Start in Green River, Wyoming, with a visit to Expedition Island, a national historic landmark near the 1869 launch spot. Drive south along the shores of Flaming Gorge Reservoir toward Red Canyon (activities listed above). The western route on WY-530 and UT-44 offers a detour on the Sheep Creek Geologic Loop and a high-ground vista of Flaming Gorge. If you take the eastern route on US-191, drop by Firehole Canyon or Antelope Flat to see the dramatic landscape from reservoir level.
After Red Canyon, head south through Vernal to Dinosaur National Monument, where the Green River emerges from the geologic paradox of Split Mountain. Bonus hikes and the fossil bone quarry will give you plenty to do.

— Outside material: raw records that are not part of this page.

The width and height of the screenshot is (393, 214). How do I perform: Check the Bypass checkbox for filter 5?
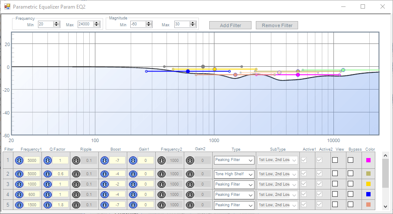[x=350, y=205]
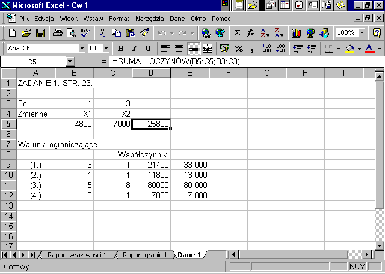Click the column D header

(151, 73)
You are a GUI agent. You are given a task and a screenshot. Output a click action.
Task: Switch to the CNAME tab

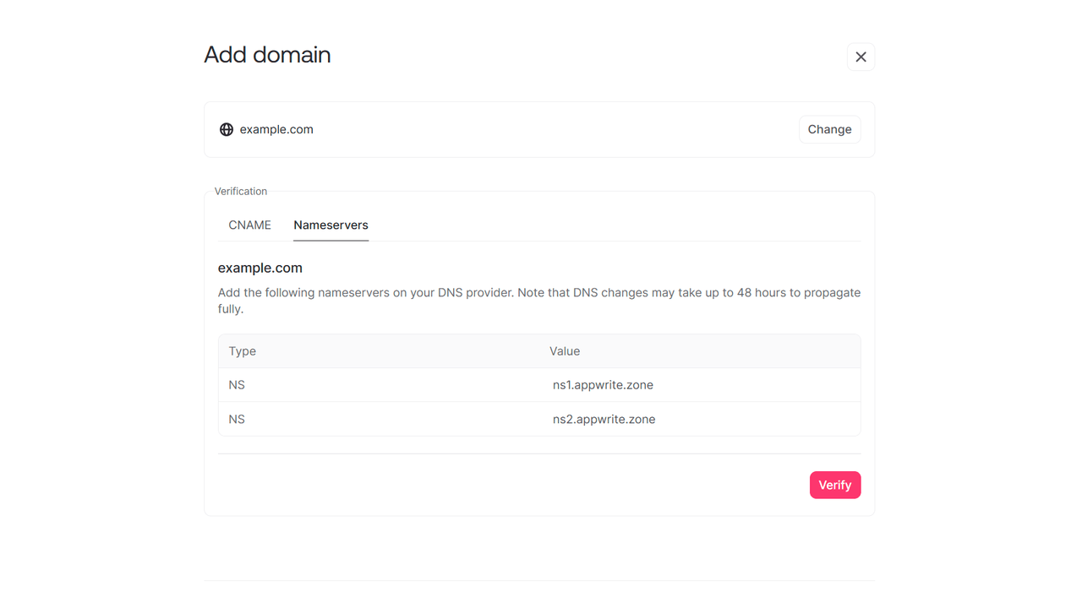pyautogui.click(x=249, y=225)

Stop by the John Wesley Powell River History Museum in Green River, Utah, on your way to Canyonlands National Park near Moab. In particular, the Island in the Sky district offers viewpoints above the Green River through Tower Park. It’s an area of ridiculous rock formations and spires that Powell named—and you should see. With a sturdy 4x4 vehicle or mountain bike, the 100-mile White Rim Road is an unforgettable experience (permit required).
Your next stop is Glen Canyon and southern Lake Powell near Page, Arizona. In addition to the spots mentioned above, consider Lees Ferry. Today it’s the launch spot for Grand Canyon river trips, but there are also several great hikes, including the thigh-burning Spencer Trail to the top of the Echo Cliffs, where you can view the growing crack that is Marble Canyon.
End your trip at the South Rim of Grand Canyon, with a hike on the Rim Trail and some views. Powell route pilgrims will want to visit scenic Powell Point, where a plaque commemorates the exploits of 1869 and a second expedition in 1871.